▶ Data provided
Content starts

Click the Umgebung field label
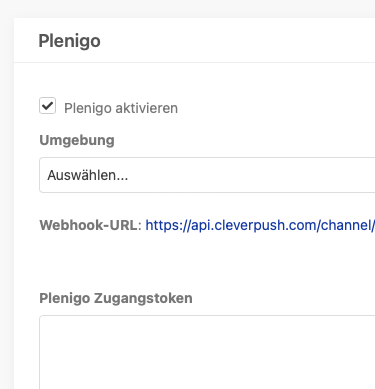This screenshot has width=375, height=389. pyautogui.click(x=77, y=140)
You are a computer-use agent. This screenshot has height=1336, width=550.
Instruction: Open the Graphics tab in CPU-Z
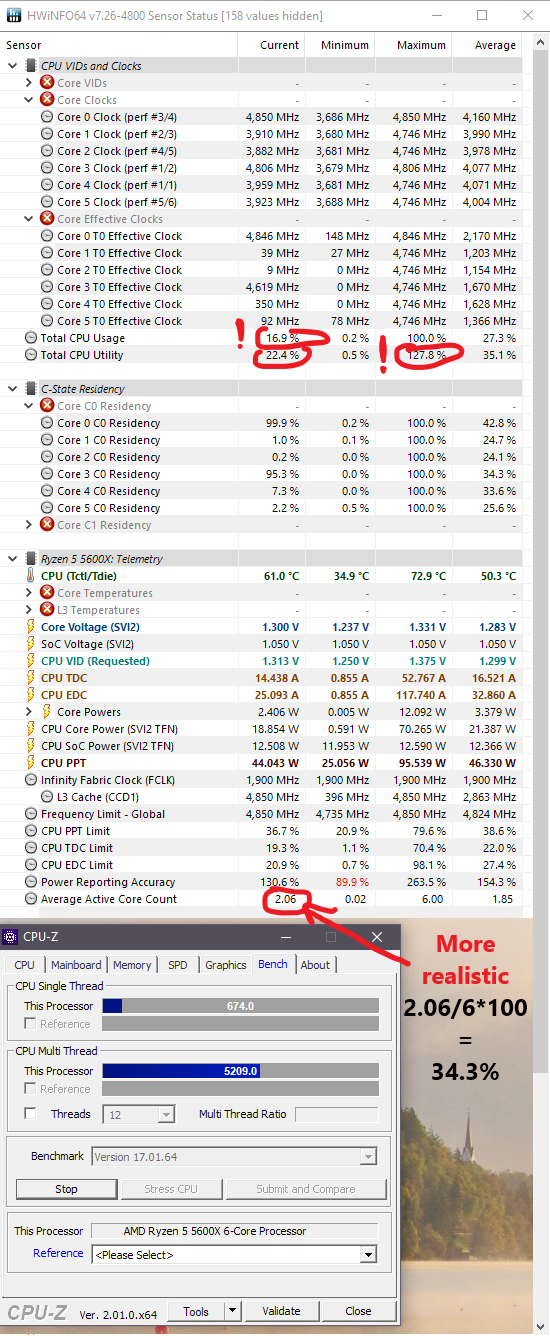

Content ends
Content starts

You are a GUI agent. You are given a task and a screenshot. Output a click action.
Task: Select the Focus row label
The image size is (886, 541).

Content ends

▶ What is expected
Whenever a line in the entries holds the word "agent", copy that line.

▶ Reply
You are a computer-use agent. This screenshot has height=1336, width=550.
You are a GUI agent. You are given a task and a screenshot. Output a click action.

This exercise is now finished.